12/19/2013 | By Sarah Borchersen-Keto
Stuart Tanz, president and CEO of Retail Opportunity Investment Corporation (NASDAQ: ROIC), recently joined REIT.com for a video interview at REITWorld 2013: NAREIT’s Annual Convention for All Things REIT at the San Francisco Marriott Marquis.
ROIC specializes in the acquisition, ownership and management of necessity-based community and neighborhood shopping centers, anchored by national or regional supermarkets and drugstores.
During the interview, Tanz was asked to reflect on the impact of being awarded investment grade ratings from Moody’s and Standard & Poor’s earlier this year.

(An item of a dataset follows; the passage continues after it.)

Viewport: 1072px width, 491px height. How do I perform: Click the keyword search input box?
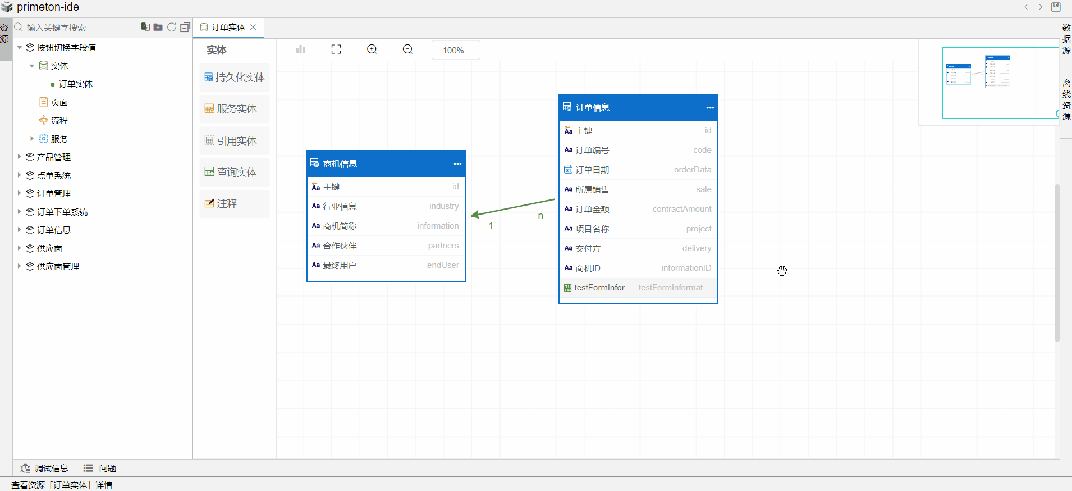79,28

“Being investment grade is an important milestone for two reasons. Number one, it gives us the ability to access the unsecured bond market and more importantly, by having that ability, it gives us the ability to lower our cost of long term debt capital,” Tanz said.

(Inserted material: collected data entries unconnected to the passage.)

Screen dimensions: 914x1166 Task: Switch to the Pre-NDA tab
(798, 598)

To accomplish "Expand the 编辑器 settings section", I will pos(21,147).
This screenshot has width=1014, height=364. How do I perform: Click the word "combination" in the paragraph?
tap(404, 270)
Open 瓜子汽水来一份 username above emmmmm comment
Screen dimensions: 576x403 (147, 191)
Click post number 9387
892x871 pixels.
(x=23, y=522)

Tanz also reviewed the high level of activity for ROIC in 2013. He noted that this year has been ROIC’s most active in terms of external growth, with $368 million in acquisitions recorded as of the third quarter.

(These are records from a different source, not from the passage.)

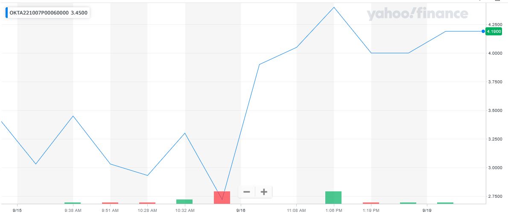Click the zoom out minus button
This screenshot has height=220, width=508.
point(246,192)
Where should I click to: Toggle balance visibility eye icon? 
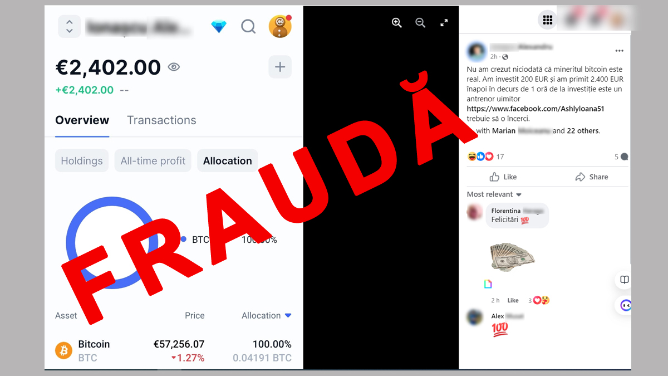coord(174,67)
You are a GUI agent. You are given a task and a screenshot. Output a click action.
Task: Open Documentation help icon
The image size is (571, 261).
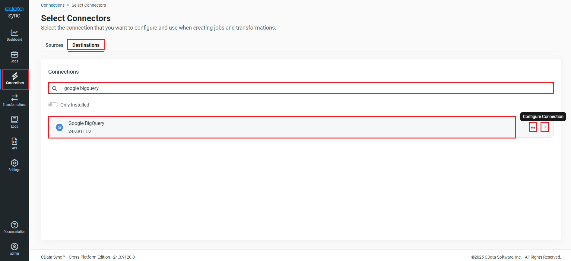point(14,228)
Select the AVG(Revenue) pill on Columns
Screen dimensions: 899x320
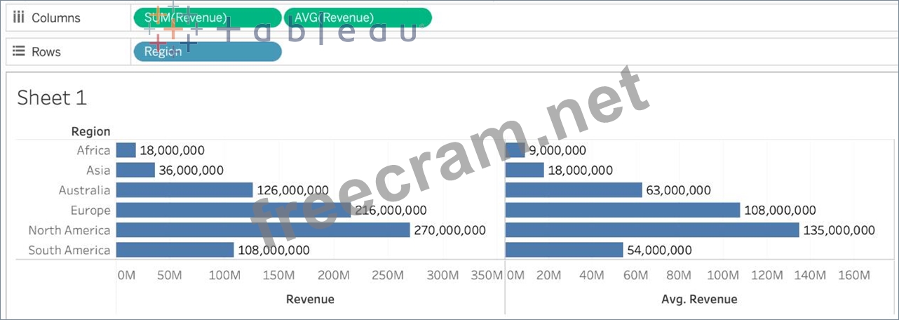click(x=358, y=18)
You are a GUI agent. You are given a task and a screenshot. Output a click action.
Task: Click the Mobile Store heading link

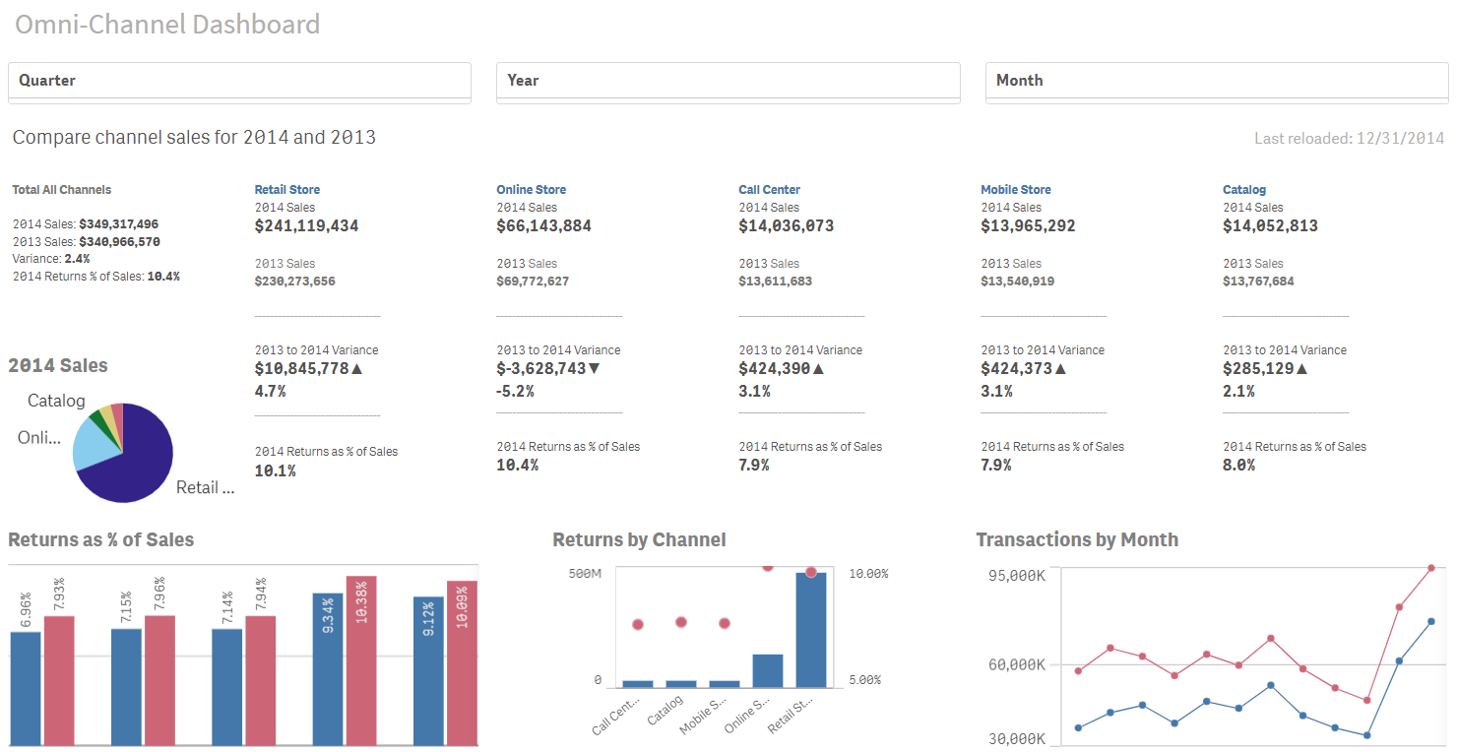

“Our focus in terms of buying these assets has been on the West Coast in the primary markets. Looking forward, we’re very excited in terms of looking at our pipeline. What we really focus on are what we call direct-to-owner transactions, which are primarily all off market,” Tanz said. He explained that ROIC has been able to pursue such deals thanks to the “deep relationships that we’ve had here on the West Coast for over 20 years.”
Tanz emphasized that ROIC’s primary markets are Seattle, Portland, San Francisco, the Bay Area, Los Angeles, and Orange County. “Those markets, in my view, are some of the best markets, or most sought-after markets, in the country for a number of reasons,” Tanz said.
Not only are these markets experiencing tight supply, but the demographic profile where ROIC is investing is “very, very strong,” according to Tanz. He added that Seattle and the Bay Area have outperformed other markets on the West Coast, while Southern California “is really beginning to show some resilience in terms of coming out of the recession.”